**ASSIGNMENT**
Among the entries below, retype exactly the lines starting with the one with "Click 修改 link in the first row" and going on through the one with "The image size is (768, 782).", but not the pictures.

(INFORMATION PROVIDED begins)

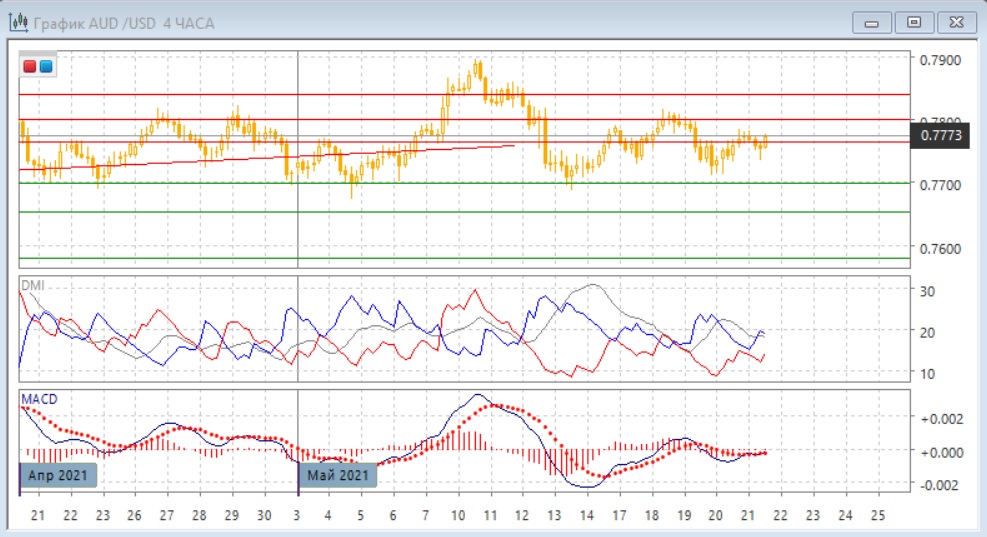This screenshot has height=537, width=987.
Task: Maximize the AUD/USD chart window
Action: tap(913, 22)
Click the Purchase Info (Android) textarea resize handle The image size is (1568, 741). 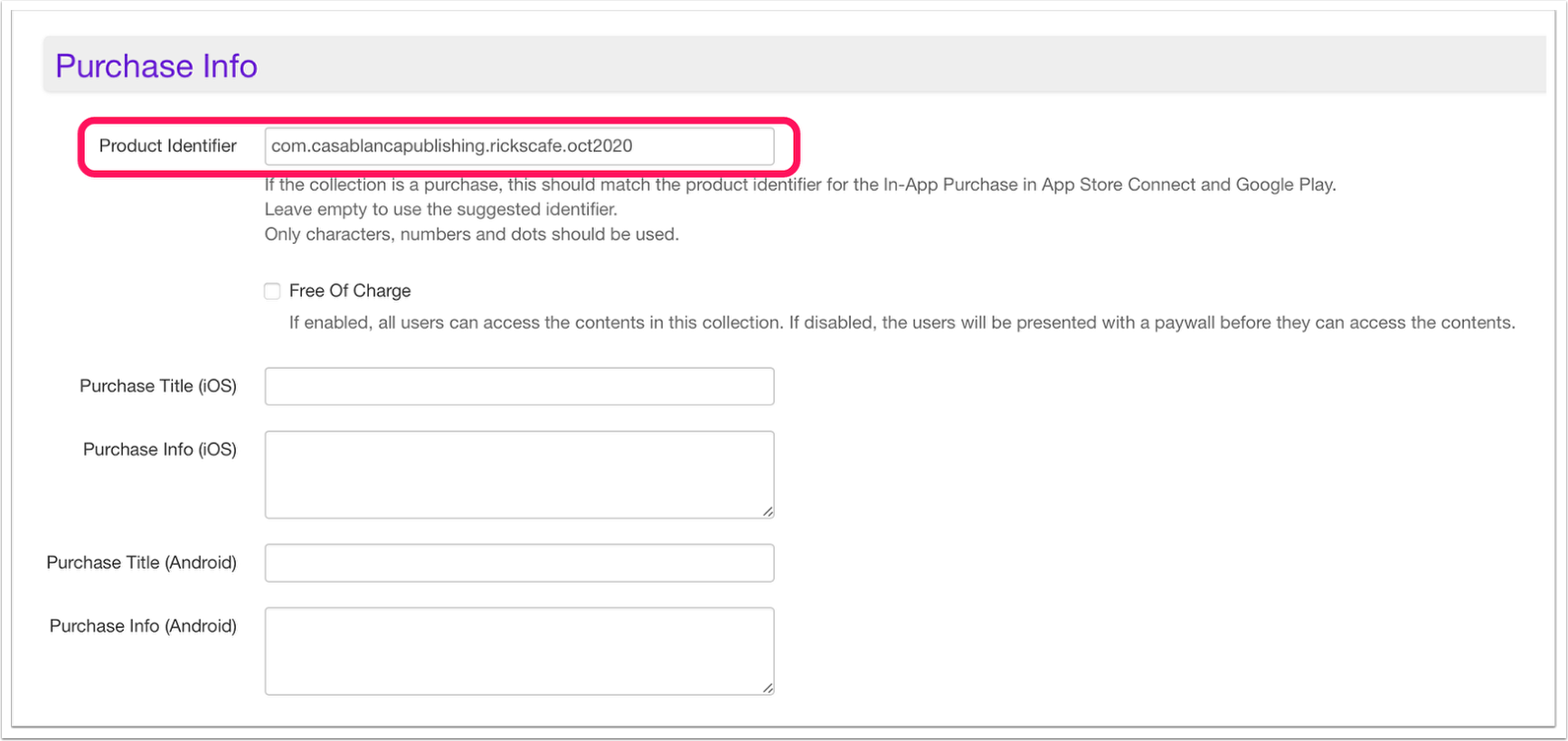pos(768,688)
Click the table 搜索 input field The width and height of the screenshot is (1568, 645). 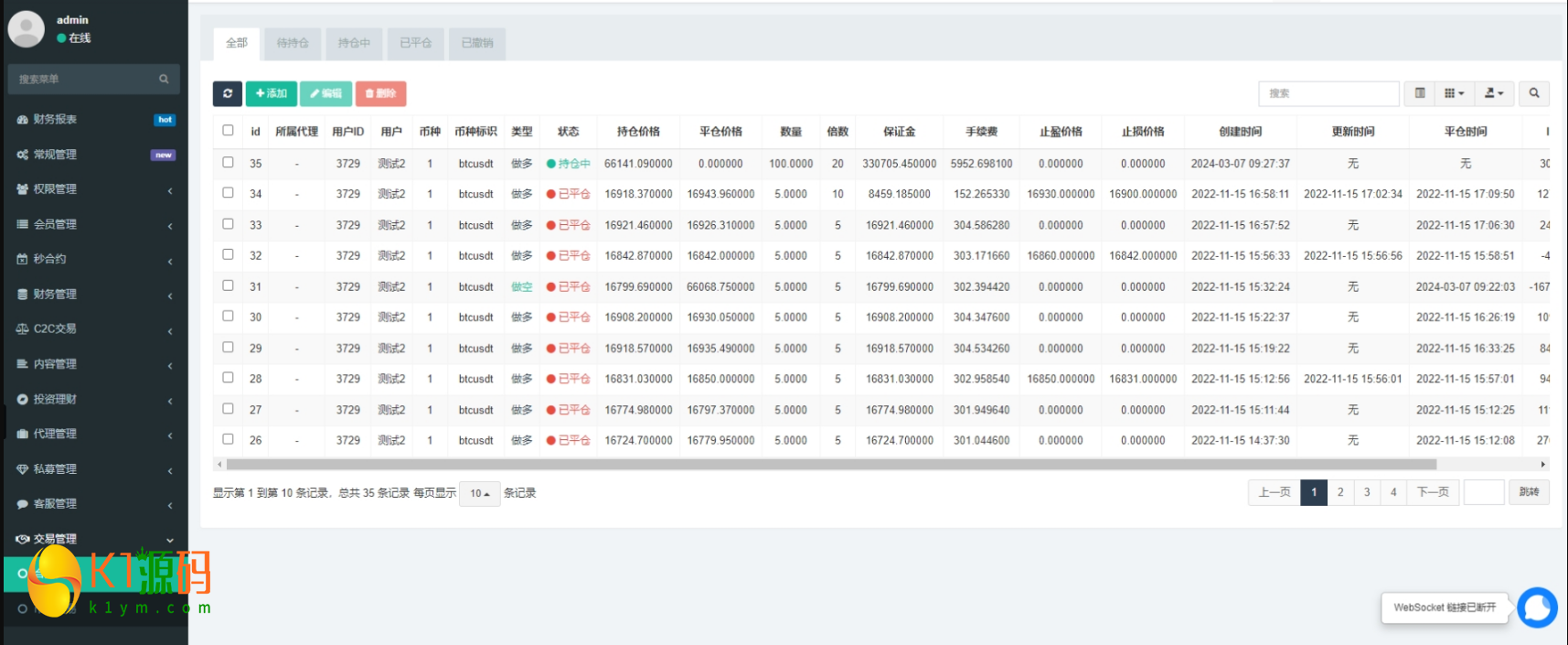pyautogui.click(x=1328, y=93)
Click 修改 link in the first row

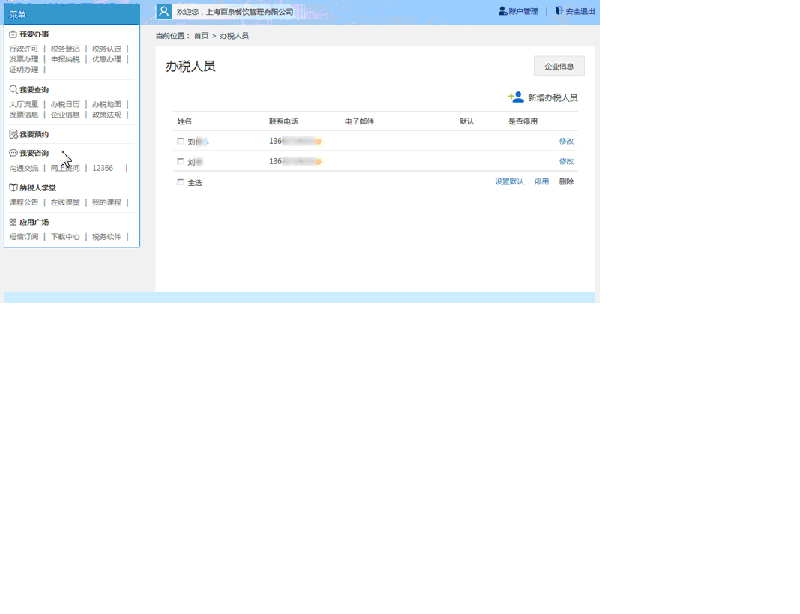(x=566, y=141)
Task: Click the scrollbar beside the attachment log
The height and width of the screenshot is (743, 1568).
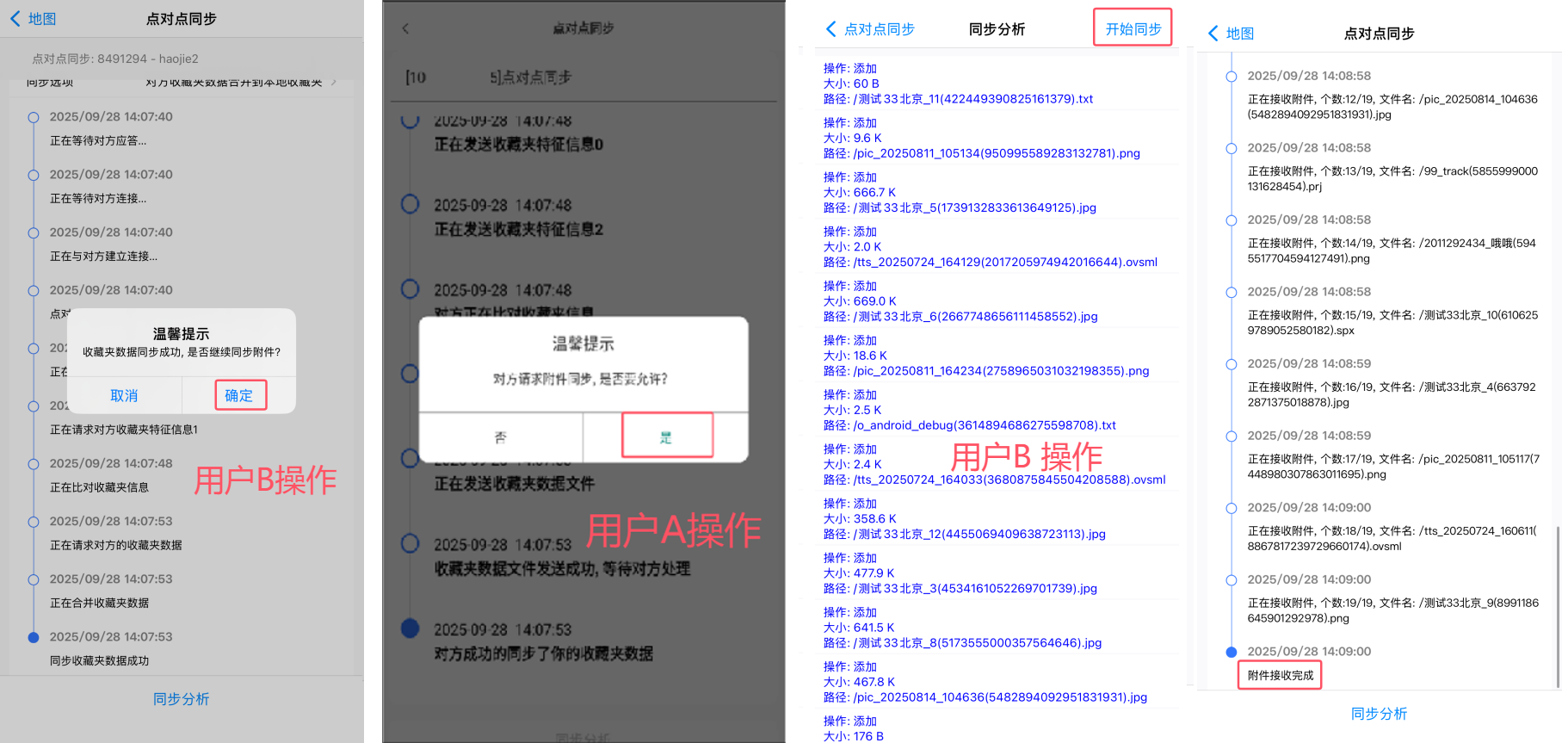Action: 1558,603
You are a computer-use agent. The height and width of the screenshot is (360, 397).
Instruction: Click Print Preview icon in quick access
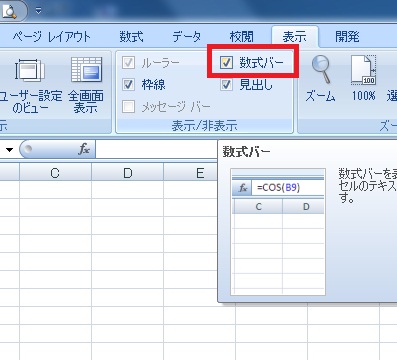[x=10, y=11]
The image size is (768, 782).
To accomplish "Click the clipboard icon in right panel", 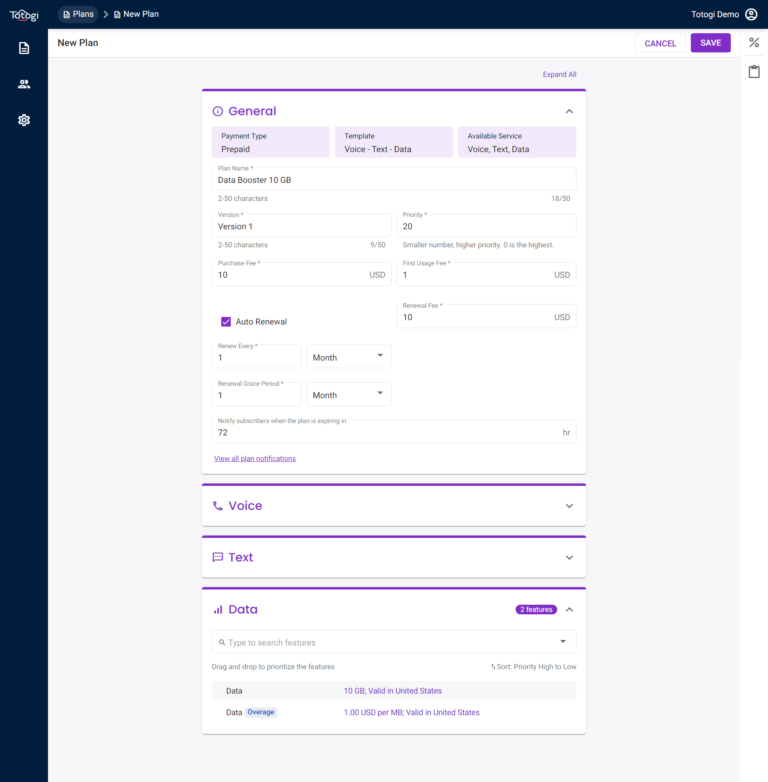I will [x=754, y=72].
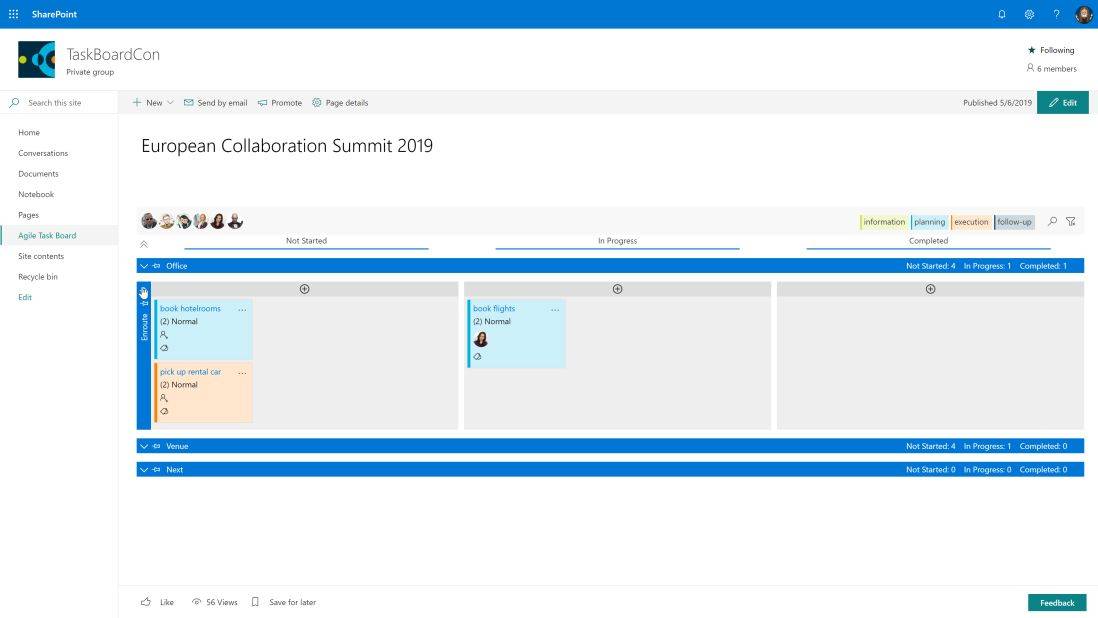Toggle the 'information' category filter
The height and width of the screenshot is (618, 1098).
click(x=884, y=222)
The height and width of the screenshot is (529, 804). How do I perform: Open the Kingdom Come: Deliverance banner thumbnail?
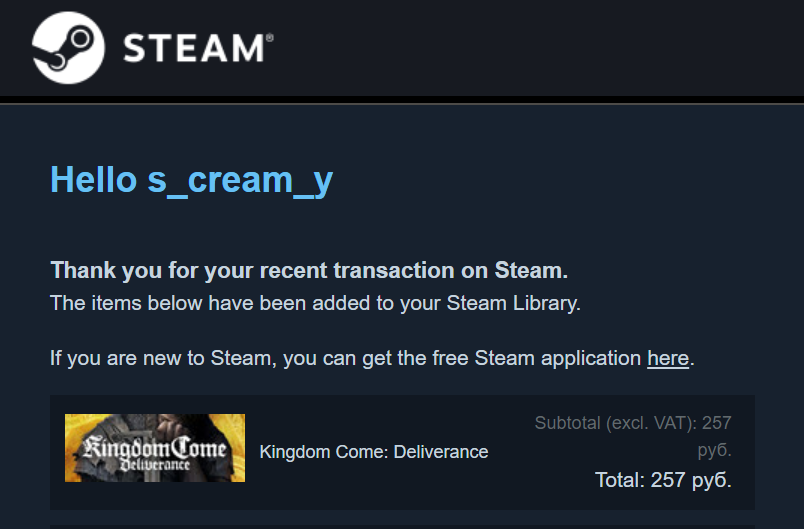(x=155, y=447)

(INFORMATION PROVIDED ends)

**ANSWER SPACE**
Click 修改 link in the first row

(x=566, y=141)
Task: Click the scrollbar beside the attachment log
The height and width of the screenshot is (743, 1568).
Action: 1558,603
You are a computer-use agent. The height and width of the screenshot is (360, 397).
Instruction: Click Print Preview icon in quick access
[x=10, y=11]
The image size is (768, 782).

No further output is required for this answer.